■ **EXCERPTED RECORDS**

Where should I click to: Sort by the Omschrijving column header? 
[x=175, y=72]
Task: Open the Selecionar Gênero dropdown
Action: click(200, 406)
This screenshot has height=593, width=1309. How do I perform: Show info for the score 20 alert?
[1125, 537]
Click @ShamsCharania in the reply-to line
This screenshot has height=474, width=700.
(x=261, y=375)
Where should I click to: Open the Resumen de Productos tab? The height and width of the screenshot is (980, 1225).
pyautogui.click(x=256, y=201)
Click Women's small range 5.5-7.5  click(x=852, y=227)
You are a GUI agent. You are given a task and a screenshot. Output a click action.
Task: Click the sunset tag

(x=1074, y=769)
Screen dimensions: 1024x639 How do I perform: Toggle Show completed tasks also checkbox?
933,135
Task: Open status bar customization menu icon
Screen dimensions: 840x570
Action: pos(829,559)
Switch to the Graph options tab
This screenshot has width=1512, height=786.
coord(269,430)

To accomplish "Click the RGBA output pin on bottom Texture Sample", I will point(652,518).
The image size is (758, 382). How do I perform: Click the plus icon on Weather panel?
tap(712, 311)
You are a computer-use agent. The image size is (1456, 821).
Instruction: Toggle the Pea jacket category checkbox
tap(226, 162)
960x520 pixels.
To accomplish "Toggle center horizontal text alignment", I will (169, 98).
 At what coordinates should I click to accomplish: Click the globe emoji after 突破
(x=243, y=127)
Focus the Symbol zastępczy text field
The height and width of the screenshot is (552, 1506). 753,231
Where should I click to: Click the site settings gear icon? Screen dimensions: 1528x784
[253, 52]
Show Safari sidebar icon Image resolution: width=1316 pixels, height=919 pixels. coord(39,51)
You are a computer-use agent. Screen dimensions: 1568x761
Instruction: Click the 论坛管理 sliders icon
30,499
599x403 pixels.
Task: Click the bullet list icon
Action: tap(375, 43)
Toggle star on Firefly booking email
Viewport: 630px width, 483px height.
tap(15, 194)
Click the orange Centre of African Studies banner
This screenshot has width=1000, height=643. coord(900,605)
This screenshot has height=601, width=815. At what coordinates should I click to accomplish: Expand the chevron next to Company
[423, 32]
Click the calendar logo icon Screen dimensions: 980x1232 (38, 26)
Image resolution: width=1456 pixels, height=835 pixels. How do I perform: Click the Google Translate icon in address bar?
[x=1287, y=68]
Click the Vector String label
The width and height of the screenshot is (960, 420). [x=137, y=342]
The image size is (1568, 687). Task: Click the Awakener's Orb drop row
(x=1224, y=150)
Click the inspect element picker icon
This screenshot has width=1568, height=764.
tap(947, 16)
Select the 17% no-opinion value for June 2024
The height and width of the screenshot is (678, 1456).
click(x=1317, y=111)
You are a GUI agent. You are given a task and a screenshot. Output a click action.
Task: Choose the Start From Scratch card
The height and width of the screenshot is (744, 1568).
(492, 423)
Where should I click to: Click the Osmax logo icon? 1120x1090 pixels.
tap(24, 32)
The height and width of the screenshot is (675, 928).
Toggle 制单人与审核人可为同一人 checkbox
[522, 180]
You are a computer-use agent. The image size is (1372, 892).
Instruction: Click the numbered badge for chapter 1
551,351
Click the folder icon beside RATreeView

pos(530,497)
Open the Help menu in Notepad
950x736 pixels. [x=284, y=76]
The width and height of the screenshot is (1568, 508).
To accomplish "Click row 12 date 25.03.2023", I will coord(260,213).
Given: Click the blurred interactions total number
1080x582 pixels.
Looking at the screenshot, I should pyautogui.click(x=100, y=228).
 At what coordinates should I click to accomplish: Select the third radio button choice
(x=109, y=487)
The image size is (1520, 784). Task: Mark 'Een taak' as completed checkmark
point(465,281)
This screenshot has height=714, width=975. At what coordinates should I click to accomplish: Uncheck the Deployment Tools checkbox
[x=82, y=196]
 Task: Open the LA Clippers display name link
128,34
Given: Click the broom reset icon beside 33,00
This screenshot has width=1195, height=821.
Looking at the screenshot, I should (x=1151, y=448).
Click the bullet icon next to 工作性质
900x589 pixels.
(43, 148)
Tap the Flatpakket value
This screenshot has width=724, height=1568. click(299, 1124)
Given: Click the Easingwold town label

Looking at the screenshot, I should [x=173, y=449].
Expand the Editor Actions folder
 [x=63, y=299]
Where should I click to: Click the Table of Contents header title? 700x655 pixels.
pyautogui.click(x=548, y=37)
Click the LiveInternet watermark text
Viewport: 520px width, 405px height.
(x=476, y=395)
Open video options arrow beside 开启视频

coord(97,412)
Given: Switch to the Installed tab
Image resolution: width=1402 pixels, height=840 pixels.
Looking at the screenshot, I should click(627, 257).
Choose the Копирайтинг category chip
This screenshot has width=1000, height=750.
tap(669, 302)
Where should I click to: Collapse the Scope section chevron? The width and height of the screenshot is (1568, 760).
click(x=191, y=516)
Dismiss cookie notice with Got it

■ **REQUIRED TASK**
Please copy all of the data above line for line, changing nothing.

■ **THE ANSWER**
Where should I click to: Sort by the Omschrijving column header? 
[x=175, y=72]
Task: Open the Selecionar Gênero dropdown
Action: click(200, 406)
This screenshot has height=593, width=1309. How do I perform: Show info for the score 20 alert?
[1125, 537]
Click @ShamsCharania in the reply-to line
This screenshot has height=474, width=700.
(x=261, y=375)
Where should I click to: Open the Resumen de Productos tab? The height and width of the screenshot is (980, 1225).
pyautogui.click(x=256, y=201)
Click Women's small range 5.5-7.5  click(x=852, y=227)
You are a GUI agent. You are given a task and a screenshot. Output a click action.
Task: Click the sunset tag

(x=1074, y=769)
Screen dimensions: 1024x639 How do I perform: Toggle Show completed tasks also checkbox?
933,135
Task: Open status bar customization menu icon
Screen dimensions: 840x570
Action: pos(829,559)
Switch to the Graph options tab
This screenshot has width=1512, height=786.
coord(269,430)

To accomplish "Click the RGBA output pin on bottom Texture Sample", I will point(652,518).
The image size is (758, 382). How do I perform: Click the plus icon on Weather panel?
tap(712, 311)
You are a computer-use agent. The image size is (1456, 821).
Instruction: Toggle the Pea jacket category checkbox
tap(226, 162)
960x520 pixels.
To accomplish "Toggle center horizontal text alignment", I will (169, 98).
 At what coordinates should I click to accomplish: Click the globe emoji after 突破
(x=243, y=127)
Focus the Symbol zastępczy text field
The height and width of the screenshot is (552, 1506). 753,231
Where should I click to: Click the site settings gear icon? Screen dimensions: 1528x784
[253, 52]
Show Safari sidebar icon Image resolution: width=1316 pixels, height=919 pixels. coord(39,51)
You are a computer-use agent. Screen dimensions: 1568x761
Instruction: Click the 论坛管理 sliders icon
30,499
599x403 pixels.
Task: Click the bullet list icon
Action: tap(375, 43)
Toggle star on Firefly booking email
Viewport: 630px width, 483px height.
tap(15, 194)
Click the orange Centre of African Studies banner
This screenshot has width=1000, height=643. coord(900,605)
This screenshot has height=601, width=815. At what coordinates should I click to accomplish: Expand the chevron next to Company
[423, 32]
Click the calendar logo icon Screen dimensions: 980x1232 (38, 26)
Image resolution: width=1456 pixels, height=835 pixels. How do I perform: Click the Google Translate icon in address bar?
[x=1287, y=68]
Click the Vector String label
The width and height of the screenshot is (960, 420). [x=137, y=342]
The image size is (1568, 687). Task: Click the Awakener's Orb drop row
(x=1224, y=150)
Click the inspect element picker icon
This screenshot has width=1568, height=764.
tap(947, 16)
Select the 17% no-opinion value for June 2024
The height and width of the screenshot is (678, 1456).
click(x=1317, y=111)
You are a GUI agent. You are given a task and a screenshot. Output a click action.
Task: Choose the Start From Scratch card
The height and width of the screenshot is (744, 1568).
(492, 423)
Where should I click to: Click the Osmax logo icon? 1120x1090 pixels.
tap(24, 32)
The height and width of the screenshot is (675, 928).
Toggle 制单人与审核人可为同一人 checkbox
[522, 180]
You are a computer-use agent. The image size is (1372, 892).
Instruction: Click the numbered badge for chapter 1
551,351
Click the folder icon beside RATreeView

pos(530,497)
Open the Help menu in Notepad
950x736 pixels. [x=284, y=76]
The width and height of the screenshot is (1568, 508).
To accomplish "Click row 12 date 25.03.2023", I will coord(260,213).
Given: Click the blurred interactions total number
1080x582 pixels.
Looking at the screenshot, I should pyautogui.click(x=100, y=228).
 At what coordinates should I click to accomplish: Select the third radio button choice
(x=109, y=487)
The image size is (1520, 784). Task: Mark 'Een taak' as completed checkmark
point(465,281)
This screenshot has height=714, width=975. At what coordinates should I click to accomplish: Uncheck the Deployment Tools checkbox
[x=82, y=196]
 Task: Open the LA Clippers display name link
128,34
Given: Click the broom reset icon beside 33,00
This screenshot has width=1195, height=821.
Looking at the screenshot, I should (x=1151, y=448).
Click the bullet icon next to 工作性质
900x589 pixels.
(43, 148)
Tap the Flatpakket value
This screenshot has width=724, height=1568. click(299, 1124)
Given: Click the Easingwold town label

Looking at the screenshot, I should [x=173, y=449].
Expand the Editor Actions folder
 [x=63, y=299]
Where should I click to: Click the Table of Contents header title? 700x655 pixels.
pyautogui.click(x=548, y=37)
Click the LiveInternet watermark text
Viewport: 520px width, 405px height.
(x=476, y=395)
Open video options arrow beside 开启视频

coord(97,412)
Given: Switch to the Installed tab
Image resolution: width=1402 pixels, height=840 pixels.
Looking at the screenshot, I should click(627, 257).
Choose the Копирайтинг category chip
This screenshot has width=1000, height=750.
tap(669, 302)
Where should I click to: Collapse the Scope section chevron? The width and height of the screenshot is (1568, 760).
click(x=191, y=516)
Dismiss cookie notice with Got it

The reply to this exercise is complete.